EXERCISE GOAL:
Can you rewrite the rows below so that every "computer-use agent" becomes "screen assistant", leaving everything else unchanged?

# STORED DATA start

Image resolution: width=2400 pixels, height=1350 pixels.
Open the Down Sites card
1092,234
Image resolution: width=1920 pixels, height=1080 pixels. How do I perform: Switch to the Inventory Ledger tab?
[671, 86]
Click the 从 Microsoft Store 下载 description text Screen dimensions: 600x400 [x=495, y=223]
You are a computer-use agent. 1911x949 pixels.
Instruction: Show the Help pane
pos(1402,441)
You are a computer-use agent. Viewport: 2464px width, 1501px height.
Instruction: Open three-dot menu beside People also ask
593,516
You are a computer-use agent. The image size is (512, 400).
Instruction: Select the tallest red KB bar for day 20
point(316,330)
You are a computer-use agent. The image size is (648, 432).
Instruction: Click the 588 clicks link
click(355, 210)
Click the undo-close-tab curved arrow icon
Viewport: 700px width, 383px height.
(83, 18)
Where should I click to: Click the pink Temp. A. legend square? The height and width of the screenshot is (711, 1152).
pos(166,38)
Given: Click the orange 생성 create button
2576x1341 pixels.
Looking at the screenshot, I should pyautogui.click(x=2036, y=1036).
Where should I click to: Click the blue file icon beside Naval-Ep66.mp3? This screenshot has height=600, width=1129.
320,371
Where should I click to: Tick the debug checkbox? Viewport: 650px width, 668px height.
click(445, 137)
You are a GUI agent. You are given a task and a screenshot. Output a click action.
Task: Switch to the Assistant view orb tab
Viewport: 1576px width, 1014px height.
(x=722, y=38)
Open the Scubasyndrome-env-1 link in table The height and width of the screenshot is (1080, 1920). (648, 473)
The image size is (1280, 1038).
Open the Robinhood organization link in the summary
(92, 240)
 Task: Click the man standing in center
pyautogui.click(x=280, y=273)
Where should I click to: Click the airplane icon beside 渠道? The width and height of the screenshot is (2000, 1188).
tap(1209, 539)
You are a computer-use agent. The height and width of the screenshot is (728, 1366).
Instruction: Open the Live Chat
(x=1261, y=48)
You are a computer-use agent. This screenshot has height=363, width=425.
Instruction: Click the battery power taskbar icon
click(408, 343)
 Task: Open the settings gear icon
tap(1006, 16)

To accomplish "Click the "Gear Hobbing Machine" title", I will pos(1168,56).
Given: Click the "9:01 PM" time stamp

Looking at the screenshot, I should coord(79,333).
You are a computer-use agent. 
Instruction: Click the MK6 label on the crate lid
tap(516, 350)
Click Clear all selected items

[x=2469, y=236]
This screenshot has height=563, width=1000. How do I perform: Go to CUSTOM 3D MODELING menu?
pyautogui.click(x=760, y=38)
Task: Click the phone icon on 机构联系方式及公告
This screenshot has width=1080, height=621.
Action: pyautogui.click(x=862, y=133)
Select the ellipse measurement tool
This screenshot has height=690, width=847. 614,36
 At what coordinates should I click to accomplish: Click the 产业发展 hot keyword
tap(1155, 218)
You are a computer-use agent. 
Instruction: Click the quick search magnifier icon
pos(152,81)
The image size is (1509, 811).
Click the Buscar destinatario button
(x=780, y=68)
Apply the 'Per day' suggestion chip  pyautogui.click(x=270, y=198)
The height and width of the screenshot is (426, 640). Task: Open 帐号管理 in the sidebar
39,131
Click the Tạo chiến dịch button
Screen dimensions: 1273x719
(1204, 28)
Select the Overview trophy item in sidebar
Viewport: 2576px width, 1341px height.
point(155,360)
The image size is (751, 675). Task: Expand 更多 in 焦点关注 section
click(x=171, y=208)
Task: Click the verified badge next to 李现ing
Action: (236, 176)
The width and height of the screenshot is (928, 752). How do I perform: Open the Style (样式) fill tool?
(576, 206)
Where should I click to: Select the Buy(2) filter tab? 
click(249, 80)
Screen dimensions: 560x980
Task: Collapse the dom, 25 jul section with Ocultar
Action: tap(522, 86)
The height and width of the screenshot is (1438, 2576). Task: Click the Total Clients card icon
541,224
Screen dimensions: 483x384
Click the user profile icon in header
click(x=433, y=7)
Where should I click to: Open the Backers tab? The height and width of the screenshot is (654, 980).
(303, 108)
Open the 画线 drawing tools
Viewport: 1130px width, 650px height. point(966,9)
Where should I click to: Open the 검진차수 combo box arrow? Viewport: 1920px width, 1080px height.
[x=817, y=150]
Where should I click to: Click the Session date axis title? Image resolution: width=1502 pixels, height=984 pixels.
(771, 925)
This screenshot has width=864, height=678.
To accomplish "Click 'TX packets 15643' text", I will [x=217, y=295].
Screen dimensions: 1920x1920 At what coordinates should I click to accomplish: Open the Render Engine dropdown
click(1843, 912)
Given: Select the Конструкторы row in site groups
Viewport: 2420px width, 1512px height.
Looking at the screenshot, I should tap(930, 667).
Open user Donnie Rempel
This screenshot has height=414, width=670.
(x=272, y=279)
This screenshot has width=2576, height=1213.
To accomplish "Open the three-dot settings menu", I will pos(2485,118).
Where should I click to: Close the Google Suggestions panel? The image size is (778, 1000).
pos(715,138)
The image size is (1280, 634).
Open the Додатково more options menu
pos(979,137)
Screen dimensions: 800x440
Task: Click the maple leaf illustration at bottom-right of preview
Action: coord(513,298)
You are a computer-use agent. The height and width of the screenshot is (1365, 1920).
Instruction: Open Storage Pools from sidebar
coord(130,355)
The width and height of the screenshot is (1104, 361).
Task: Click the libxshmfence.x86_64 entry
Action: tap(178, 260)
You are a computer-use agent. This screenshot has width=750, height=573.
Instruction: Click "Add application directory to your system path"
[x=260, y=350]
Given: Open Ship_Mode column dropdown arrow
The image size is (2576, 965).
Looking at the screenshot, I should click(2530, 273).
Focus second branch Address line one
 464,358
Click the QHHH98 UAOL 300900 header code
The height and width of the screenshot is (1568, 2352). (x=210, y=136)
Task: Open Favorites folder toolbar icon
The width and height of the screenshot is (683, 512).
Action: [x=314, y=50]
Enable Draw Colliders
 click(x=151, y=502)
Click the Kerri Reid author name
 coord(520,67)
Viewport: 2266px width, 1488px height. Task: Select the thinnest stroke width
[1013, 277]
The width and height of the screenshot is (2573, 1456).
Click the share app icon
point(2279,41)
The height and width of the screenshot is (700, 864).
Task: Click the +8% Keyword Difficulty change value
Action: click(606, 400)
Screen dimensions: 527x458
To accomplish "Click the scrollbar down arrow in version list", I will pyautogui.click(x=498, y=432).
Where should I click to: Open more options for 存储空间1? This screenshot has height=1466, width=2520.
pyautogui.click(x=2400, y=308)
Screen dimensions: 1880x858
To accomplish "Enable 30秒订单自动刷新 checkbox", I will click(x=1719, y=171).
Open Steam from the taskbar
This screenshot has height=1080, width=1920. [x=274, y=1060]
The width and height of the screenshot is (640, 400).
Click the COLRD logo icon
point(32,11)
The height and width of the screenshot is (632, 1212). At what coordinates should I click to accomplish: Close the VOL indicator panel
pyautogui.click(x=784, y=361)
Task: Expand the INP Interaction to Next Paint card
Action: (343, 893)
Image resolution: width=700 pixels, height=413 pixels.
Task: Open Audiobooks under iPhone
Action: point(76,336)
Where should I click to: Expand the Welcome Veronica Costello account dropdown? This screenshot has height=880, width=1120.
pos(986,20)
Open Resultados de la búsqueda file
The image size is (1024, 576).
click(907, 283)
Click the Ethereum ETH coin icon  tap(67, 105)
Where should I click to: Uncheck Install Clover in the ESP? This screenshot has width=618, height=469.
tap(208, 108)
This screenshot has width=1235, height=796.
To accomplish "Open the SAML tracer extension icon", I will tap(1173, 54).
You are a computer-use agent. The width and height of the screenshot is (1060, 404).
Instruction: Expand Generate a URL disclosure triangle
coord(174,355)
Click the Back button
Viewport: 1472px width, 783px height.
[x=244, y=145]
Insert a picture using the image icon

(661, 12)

# STORED DATA end

COMPLETED TASK:
Image resolution: width=2400 pixels, height=1350 pixels.
Open the Down Sites card
1092,234
Image resolution: width=1920 pixels, height=1080 pixels. How do I perform: Switch to the Inventory Ledger tab?
[671, 86]
Click the 从 Microsoft Store 下载 description text Screen dimensions: 600x400 [x=495, y=223]
You are a screen assistant. 1911x949 pixels.
Instruction: Show the Help pane
pos(1402,441)
You are a screen assistant. Viewport: 2464px width, 1501px height.
Instruction: Open three-dot menu beside People also ask
593,516
You are a screen assistant. The image size is (512, 400).
Instruction: Select the tallest red KB bar for day 20
point(316,330)
You are a screen assistant. The image size is (648, 432).
Instruction: Click the 588 clicks link
click(355, 210)
Click the undo-close-tab curved arrow icon
Viewport: 700px width, 383px height.
(83, 18)
Where should I click to: Click the pink Temp. A. legend square? The height and width of the screenshot is (711, 1152).
pos(166,38)
Given: Click the orange 생성 create button
2576x1341 pixels.
Looking at the screenshot, I should pyautogui.click(x=2036, y=1036).
Where should I click to: Click the blue file icon beside Naval-Ep66.mp3? This screenshot has height=600, width=1129.
320,371
Where should I click to: Tick the debug checkbox? Viewport: 650px width, 668px height.
click(445, 137)
You are a GUI agent. You are given a task and a screenshot. Output a click action.
Task: Switch to the Assistant view orb tab
Viewport: 1576px width, 1014px height.
(x=722, y=38)
Open the Scubasyndrome-env-1 link in table The height and width of the screenshot is (1080, 1920). (648, 473)
The image size is (1280, 1038).
Open the Robinhood organization link in the summary
(92, 240)
 Task: Click the man standing in center
pyautogui.click(x=280, y=273)
Where should I click to: Click the airplane icon beside 渠道? The width and height of the screenshot is (2000, 1188).
tap(1209, 539)
You are a screen assistant. The height and width of the screenshot is (728, 1366).
Instruction: Open the Live Chat
(x=1261, y=48)
You are a screen assistant. This screenshot has height=363, width=425.
Instruction: Click the battery power taskbar icon
click(408, 343)
 Task: Open the settings gear icon
tap(1006, 16)

To accomplish "Click the "Gear Hobbing Machine" title", I will pos(1168,56).
Given: Click the "9:01 PM" time stamp

Looking at the screenshot, I should coord(79,333).
You are a screen assistant. 
Instruction: Click the MK6 label on the crate lid
tap(516, 350)
Click Clear all selected items

[x=2469, y=236]
This screenshot has height=563, width=1000. How do I perform: Go to CUSTOM 3D MODELING menu?
pyautogui.click(x=760, y=38)
Task: Click the phone icon on 机构联系方式及公告
This screenshot has width=1080, height=621.
Action: pyautogui.click(x=862, y=133)
Select the ellipse measurement tool
This screenshot has height=690, width=847. 614,36
 At what coordinates should I click to accomplish: Click the 产业发展 hot keyword
tap(1155, 218)
You are a screen assistant. 
Instruction: Click the quick search magnifier icon
pos(152,81)
The image size is (1509, 811).
Click the Buscar destinatario button
(x=780, y=68)
Apply the 'Per day' suggestion chip  pyautogui.click(x=270, y=198)
The height and width of the screenshot is (426, 640). Task: Open 帐号管理 in the sidebar
39,131
Click the Tạo chiến dịch button
Screen dimensions: 1273x719
(1204, 28)
Select the Overview trophy item in sidebar
Viewport: 2576px width, 1341px height.
point(155,360)
The image size is (751, 675). Task: Expand 更多 in 焦点关注 section
click(x=171, y=208)
Task: Click the verified badge next to 李现ing
Action: (236, 176)
The width and height of the screenshot is (928, 752). How do I perform: Open the Style (样式) fill tool?
(576, 206)
Where should I click to: Select the Buy(2) filter tab? 
click(249, 80)
Screen dimensions: 560x980
Task: Collapse the dom, 25 jul section with Ocultar
Action: tap(522, 86)
The height and width of the screenshot is (1438, 2576). Task: Click the Total Clients card icon
541,224
Screen dimensions: 483x384
Click the user profile icon in header
click(x=433, y=7)
Where should I click to: Open the Backers tab? The height and width of the screenshot is (654, 980).
(303, 108)
Open the 画线 drawing tools
Viewport: 1130px width, 650px height. point(966,9)
Where should I click to: Open the 검진차수 combo box arrow? Viewport: 1920px width, 1080px height.
[x=817, y=150]
Where should I click to: Click the Session date axis title? Image resolution: width=1502 pixels, height=984 pixels.
(771, 925)
This screenshot has width=864, height=678.
To accomplish "Click 'TX packets 15643' text", I will [x=217, y=295].
Screen dimensions: 1920x1920 At what coordinates should I click to accomplish: Open the Render Engine dropdown
click(1843, 912)
Given: Select the Конструкторы row in site groups
Viewport: 2420px width, 1512px height.
Looking at the screenshot, I should tap(930, 667).
Open user Donnie Rempel
This screenshot has height=414, width=670.
(x=272, y=279)
This screenshot has width=2576, height=1213.
To accomplish "Open the three-dot settings menu", I will pos(2485,118).
Where should I click to: Close the Google Suggestions panel? The image size is (778, 1000).
pos(715,138)
The image size is (1280, 634).
Open the Додатково more options menu
pos(979,137)
Screen dimensions: 800x440
Task: Click the maple leaf illustration at bottom-right of preview
Action: coord(513,298)
You are a screen assistant. The height and width of the screenshot is (1365, 1920).
Instruction: Open Storage Pools from sidebar
coord(130,355)
The width and height of the screenshot is (1104, 361).
Task: Click the libxshmfence.x86_64 entry
Action: tap(178, 260)
You are a screen assistant. This screenshot has width=750, height=573.
Instruction: Click "Add application directory to your system path"
[x=260, y=350]
Given: Open Ship_Mode column dropdown arrow
The image size is (2576, 965).
Looking at the screenshot, I should click(2530, 273).
Focus second branch Address line one
 464,358
Click the QHHH98 UAOL 300900 header code
The height and width of the screenshot is (1568, 2352). (x=210, y=136)
Task: Open Favorites folder toolbar icon
The width and height of the screenshot is (683, 512).
Action: [x=314, y=50]
Enable Draw Colliders
 click(x=151, y=502)
Click the Kerri Reid author name
 coord(520,67)
Viewport: 2266px width, 1488px height. Task: Select the thinnest stroke width
[1013, 277]
The width and height of the screenshot is (2573, 1456).
Click the share app icon
point(2279,41)
The height and width of the screenshot is (700, 864).
Task: Click the +8% Keyword Difficulty change value
Action: click(606, 400)
Screen dimensions: 527x458
To accomplish "Click the scrollbar down arrow in version list", I will pyautogui.click(x=498, y=432).
Where should I click to: Open more options for 存储空间1? This screenshot has height=1466, width=2520.
pyautogui.click(x=2400, y=308)
Screen dimensions: 1880x858
To accomplish "Enable 30秒订单自动刷新 checkbox", I will click(x=1719, y=171).
Open Steam from the taskbar
This screenshot has height=1080, width=1920. [x=274, y=1060]
The width and height of the screenshot is (640, 400).
Click the COLRD logo icon
point(32,11)
The height and width of the screenshot is (632, 1212). At what coordinates should I click to accomplish: Close the VOL indicator panel
pyautogui.click(x=784, y=361)
Task: Expand the INP Interaction to Next Paint card
Action: (343, 893)
Image resolution: width=700 pixels, height=413 pixels.
Task: Open Audiobooks under iPhone
Action: point(76,336)
Where should I click to: Expand the Welcome Veronica Costello account dropdown? This screenshot has height=880, width=1120.
pos(986,20)
Open Resultados de la búsqueda file
The image size is (1024, 576).
click(907, 283)
Click the Ethereum ETH coin icon  tap(67, 105)
Where should I click to: Uncheck Install Clover in the ESP? This screenshot has width=618, height=469.
tap(208, 108)
This screenshot has width=1235, height=796.
To accomplish "Open the SAML tracer extension icon", I will tap(1173, 54).
You are a screen assistant. The width and height of the screenshot is (1060, 404).
Instruction: Expand Generate a URL disclosure triangle
coord(174,355)
Click the Back button
Viewport: 1472px width, 783px height.
[x=244, y=145]
Insert a picture using the image icon

(661, 12)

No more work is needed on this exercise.